Thursday, 27 August 2015

No wonder Scottish retailers are struggling...

... they don't do maths.

From some some special pleading by the Scottish Retail Consortium aka Scottish Commercial Landlords Consortium:

3. The retail industry contributes around £2 billion in taxes per year in Scotland across the top five taxes of VAT, income tax, national insurance, business rates and corporation tax. Of the £2 billion, retail contributed close to £700 million in business rates...

5. In 2005, business rates made up around one-third of all taxes borne by retailers. By 2014 this had grown to nearly 50 per cent.

Have I missed something or are they deliberately lying?

They sat they pay £2,000 million in taxes, of which £700 million is Business Rates. That means Business Rates make up about 35 per cent of their total tax bill, not 50 per cent. So the share has gone up from "around one-third" to about 35 per cent, in other words "not at all".

And I find it baffling that they focus so much on Business Rates.

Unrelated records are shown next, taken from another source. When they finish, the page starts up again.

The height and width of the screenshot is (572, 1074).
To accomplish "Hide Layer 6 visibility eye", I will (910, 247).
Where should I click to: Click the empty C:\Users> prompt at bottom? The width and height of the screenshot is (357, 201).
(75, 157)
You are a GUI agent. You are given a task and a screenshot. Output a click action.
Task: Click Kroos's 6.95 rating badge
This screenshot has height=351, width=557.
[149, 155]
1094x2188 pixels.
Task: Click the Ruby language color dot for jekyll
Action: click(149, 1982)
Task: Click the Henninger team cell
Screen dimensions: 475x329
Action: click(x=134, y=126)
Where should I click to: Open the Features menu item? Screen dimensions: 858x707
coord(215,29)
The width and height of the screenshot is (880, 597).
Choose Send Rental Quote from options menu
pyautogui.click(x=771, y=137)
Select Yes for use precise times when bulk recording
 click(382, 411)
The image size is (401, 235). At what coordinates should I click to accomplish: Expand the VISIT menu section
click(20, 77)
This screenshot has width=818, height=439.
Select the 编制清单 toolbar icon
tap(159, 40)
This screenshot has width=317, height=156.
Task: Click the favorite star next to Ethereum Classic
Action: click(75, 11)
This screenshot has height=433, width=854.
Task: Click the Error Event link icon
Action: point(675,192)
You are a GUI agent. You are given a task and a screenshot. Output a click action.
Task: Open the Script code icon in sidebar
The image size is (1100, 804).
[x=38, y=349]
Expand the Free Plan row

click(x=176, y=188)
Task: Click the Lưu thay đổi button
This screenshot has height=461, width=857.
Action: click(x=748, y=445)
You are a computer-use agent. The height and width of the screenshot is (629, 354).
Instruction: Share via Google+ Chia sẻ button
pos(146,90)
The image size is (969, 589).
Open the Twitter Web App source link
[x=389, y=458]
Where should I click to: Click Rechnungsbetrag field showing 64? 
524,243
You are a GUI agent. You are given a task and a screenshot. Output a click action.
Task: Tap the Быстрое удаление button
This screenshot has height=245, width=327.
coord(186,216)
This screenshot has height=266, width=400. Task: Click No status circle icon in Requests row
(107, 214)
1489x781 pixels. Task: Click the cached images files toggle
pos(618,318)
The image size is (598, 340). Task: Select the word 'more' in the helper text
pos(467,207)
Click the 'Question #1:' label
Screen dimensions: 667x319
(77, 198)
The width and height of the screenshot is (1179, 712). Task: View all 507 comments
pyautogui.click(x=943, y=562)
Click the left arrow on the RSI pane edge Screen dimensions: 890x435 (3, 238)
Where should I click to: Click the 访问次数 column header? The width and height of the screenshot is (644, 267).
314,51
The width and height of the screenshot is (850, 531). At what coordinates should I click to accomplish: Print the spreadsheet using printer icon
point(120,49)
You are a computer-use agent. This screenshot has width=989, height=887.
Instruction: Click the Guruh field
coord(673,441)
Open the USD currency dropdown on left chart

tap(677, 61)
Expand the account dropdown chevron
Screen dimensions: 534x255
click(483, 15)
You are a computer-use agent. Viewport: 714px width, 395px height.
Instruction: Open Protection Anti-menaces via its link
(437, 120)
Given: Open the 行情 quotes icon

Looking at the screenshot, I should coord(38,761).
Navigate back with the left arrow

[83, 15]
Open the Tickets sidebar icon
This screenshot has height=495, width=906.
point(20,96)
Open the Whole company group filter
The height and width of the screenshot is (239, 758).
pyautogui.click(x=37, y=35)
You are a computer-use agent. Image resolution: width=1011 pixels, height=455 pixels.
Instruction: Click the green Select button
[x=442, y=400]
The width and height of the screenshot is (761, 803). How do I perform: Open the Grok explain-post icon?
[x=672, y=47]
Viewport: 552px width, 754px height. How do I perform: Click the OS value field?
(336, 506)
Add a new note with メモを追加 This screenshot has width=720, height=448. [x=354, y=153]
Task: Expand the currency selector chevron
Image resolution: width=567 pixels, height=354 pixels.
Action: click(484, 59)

Their single largest tax bill is going to be VAT. Total UK VAT receipts are over £100 billion a year; total Business Rates receipts under £30 billion. And if it's not VAT, then it will be PAYE. Business Rates will be a distant third and corporation tax will be an even more distant fourth.

Or put it another way, even their £2 billion total is highly suspect. According to this, total UK retail sales alone are about £350 bn a year, £58 billion of that is VAT (paid directly to the government or paid indirectly as input tax which their suppliers pay to the government). Scale that down for Scotland and that's about £5 billion. Even if we politely ignore input VAT, the total they pay directly will be more than half of that, call it £3 billion?

Either way, we have to assume that they pay about four times as much in VAT as they do in Business Rates.

(H/t Thomas Hall and Lola).


Lola said...

But it's not just that. The fact is that VAT is a tax on wealth and transactions and hence must have huge deadweight costs. Whereas business rates, aka a tax on rents, is a tax on - rents. And since land is not the result of production has zero deadweight costs.
The man is an idiot.

Mark Wadsworth said...

L, exactly. For every £1 VAT cut, businesses are about £2 better off. But group think is that VAT does not affect businesses - it is a "tax on consumption".

Ben Jamin' said...

Tim Worstall has been banging on about UBR at Forbes for a while now. Over at the ASI his latest blog is titled "If even business doesn’t get this then what hope?"

The answer is not all businesses pay rent. For those that don't, not paying UBR means they can run a less efficient business than those who do.

F**k capitalism and competitive markets. What businesses really, really want are State subsidies and special privileges.

Deadweight losses? Who cares if you are CEO on a million plus salary? What you want is an easy life, with competition stifled by the tax system.

Cheque in the post to Tory/Labour central office to make sure nothing ever changes. Peerages all round.

Lola said...

BJ Precisely. The difference between 'private' enterprise and 'free' enterprise mostly, and conveniently, escapes 'businessmen'. As Adam Smith says: People of the same trade seldom meet together, even for merriment and diversion, but the conversation ends in a conspiracy against the public, or in some contrivance to raise prices…. But though the law cannot hinder people of the same trade from sometimes assembling together, it ought to do nothing to facilitate such assemblies, much less to render them necessary.
Here are some more:
I frequently have this argument at the various business networking functions I attend..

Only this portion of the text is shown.